Exercises:
**1.** Answer these questions from the article on the Memorial to Enslaved Laborers:
(a) How many African Americans were bought by or rented to the university, and between which years?
(b) How high were the brick walls that screened the work yards?
(c) Which firm designed the memorial?
**2.** Write the next part of the article on the Memorial to Enslaved Laborers, picking up after its final sentence.

Document text:
══════════
![side shot of the Memorial to Enslaved Laborers at the University of Virginia in Charlottesville](https://www.azuremagazine.com/wp-content/uploads/2020/08/Azure-Memorial-to-Enslaved-Laborers-3-1600x900.jpg)
Isabella Gibbons’ eyes stare out from the Memorial to Enslaved Laborers at the University of Virginia in Charlottesville. The city’s name has in recent years become synonymous with the neo-Nazi rally that descended upon it in 2017. Gibbons was one of 4,000 African Americans bought by or rented to the institution, which was designed and founded by Thomas Jefferson, between the years 1817 and 1865.
These were the people who constructed the buildings, who ran the households of staff members, who catered to the whims of students. During their lifetime, they toiled to keep things running smoothly but they themselves were kept out of sight. As Holland Cutter writes in the New York Times, “They stayed below the elevated sightlines of the Academical Village, in basement-level quarters and cramped work yards screened by eight-foot-high brick walls. It was there that the laundry workers, gardeners and cooks listed on the wall of the Memorial to Enslaved Laborers spent most of their lives.”
![aerial shot of the Memorial to Enslaved Laborers at the University of Virginia in Charlottesville](https://www.azuremagazine.com/wp-content/uploads/2020/08/Azure-Memorial-to-Enslaved-Laborers-AlanKarchmer-1.jpg)
The newly opened memorial, designed by Höweler + Yoon, in collaboration with historian and designer Dr. Mabel O. Wilson (Studio&), Gregg Bleam Landscape Architect, community facilitator Dr. Frank Dukes and artist Eto Otitigbe, brings them back into the light.
══════════
Dataset excerpt:
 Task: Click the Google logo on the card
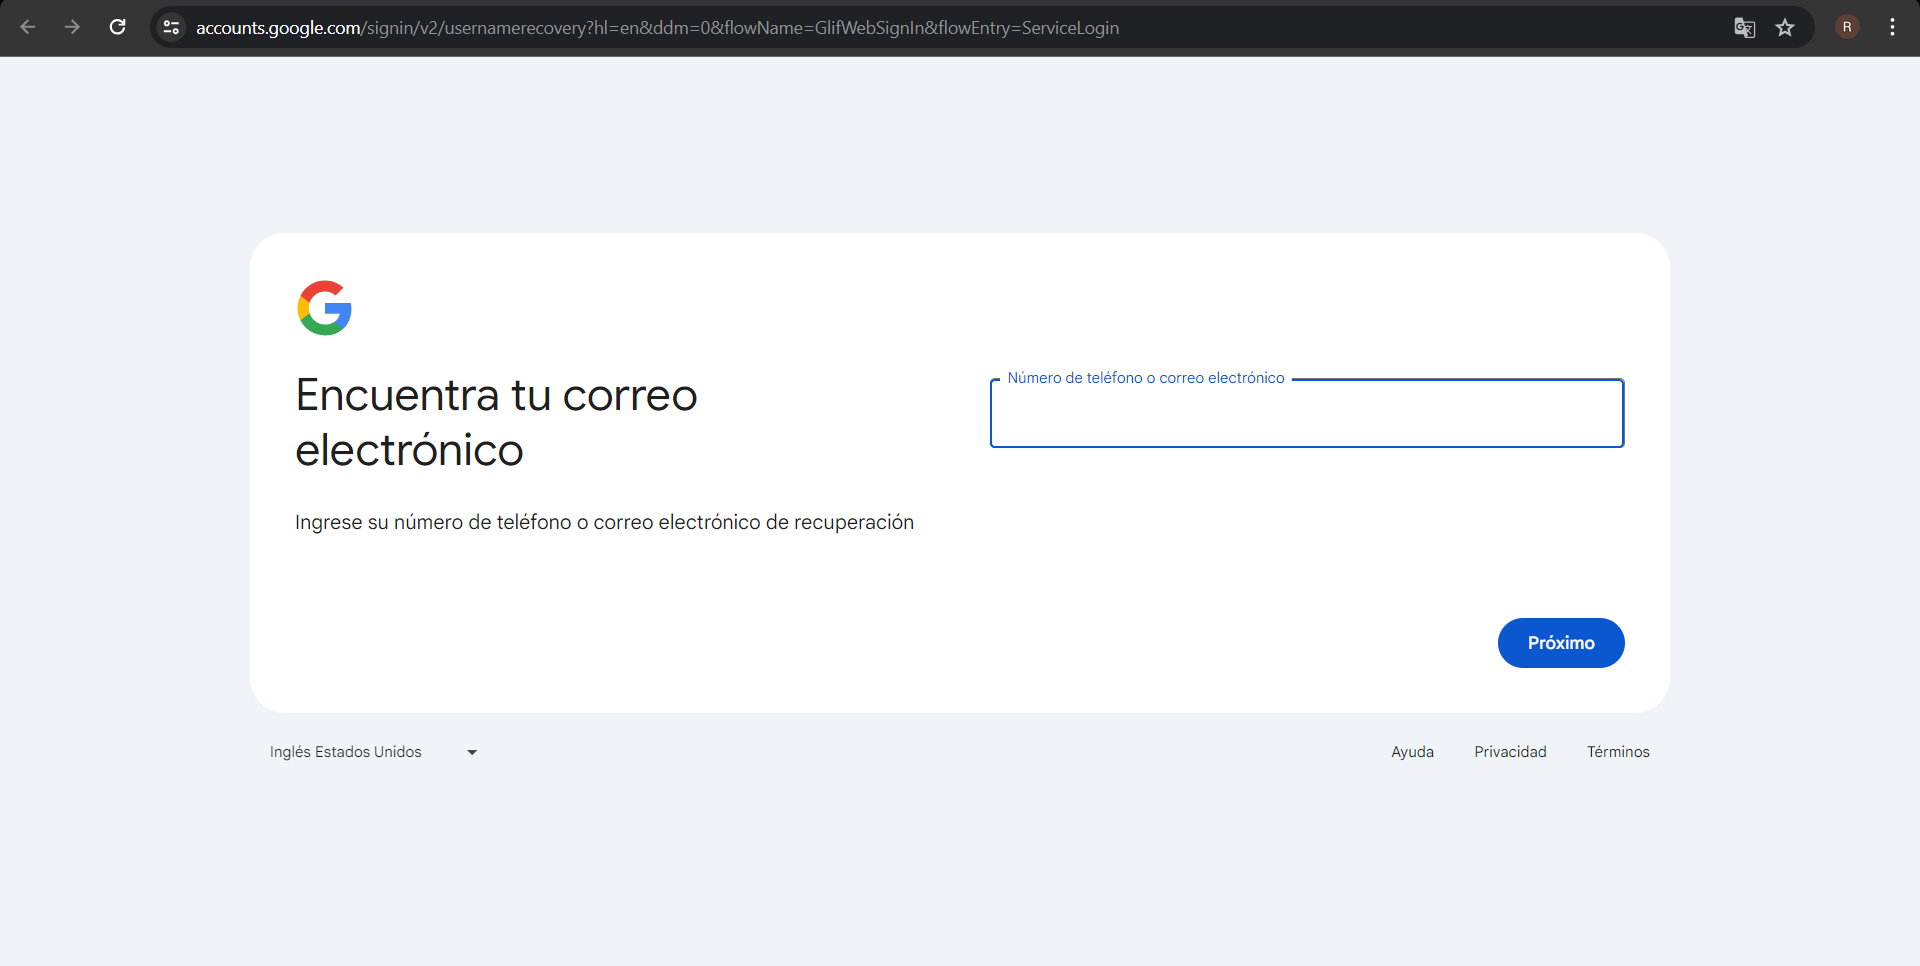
══════════
Responses to the exercise:
**1.**
(a) 4,000, between 1817 and 1865.
(b) Eight feet.
(c) Höweler + Yoon.

**2.**
It takes the shape of two concentric circles, sculpted from Virginia Mist granite, positioned next to a pedestrian pathway between the university grounds and the greater community – a natural invitation to students and members of the public alike to enter. The placement also puts the monument along the route of the march on Liberation and Freedom Day (March 3rd), which commemorates the emancipation of the local enslaved community at the close of the Civil War.
![close up shot of the Memorial to Enslaved Laborers at the University of Virginia in Charlottesville, with people standing inside the inner circle](https://www.azuremagazine.com/wp-content/uploads/2020/08/Azure-Memorial-to-Enslaved-Laborers-4.jpg)
The memorial measures 80 feet in diameter – taking up the same footprint as the university’s famed Rotunda, which was built by enslaved workers. Its form recalls the “Ring Shout” – an African American spiritual dance performed in a circle – and at its centre it embraces a circular lawn that will bloom with crocuses every February. The 75 granite blocks that comprise it are carved in the techniques adopted by enslaved workers.
The inner, concave wall of the outer circle, is engraved with 578 names, 311 kinship/occupation identifiers and hundreds of horizontal slashes, or “memory marks.” The names and the kinship/occupation identifiers, however incomplete, reflect the scant records that exist; the “memory marks” reflect the absence of any record for the vast majority of enslaved labourers.
![shot of engraved granite at the Memorial to Enslaved Laborers at the University of Virginia in Charlottesville](https://www.azuremagazine.com/wp-content/uploads/2020/08/Azure-Memorial-to-Enslaved-Laborers-7.jpg)
![shot inside inner circle at the Memorial to Enslaved Laborers at the University of Virginia in Charlottesville](https://www.azuremagazine.com/wp-content/uploads/2020/08/Azure-Memorial-to-Enslaved-Laborers-8.jpg)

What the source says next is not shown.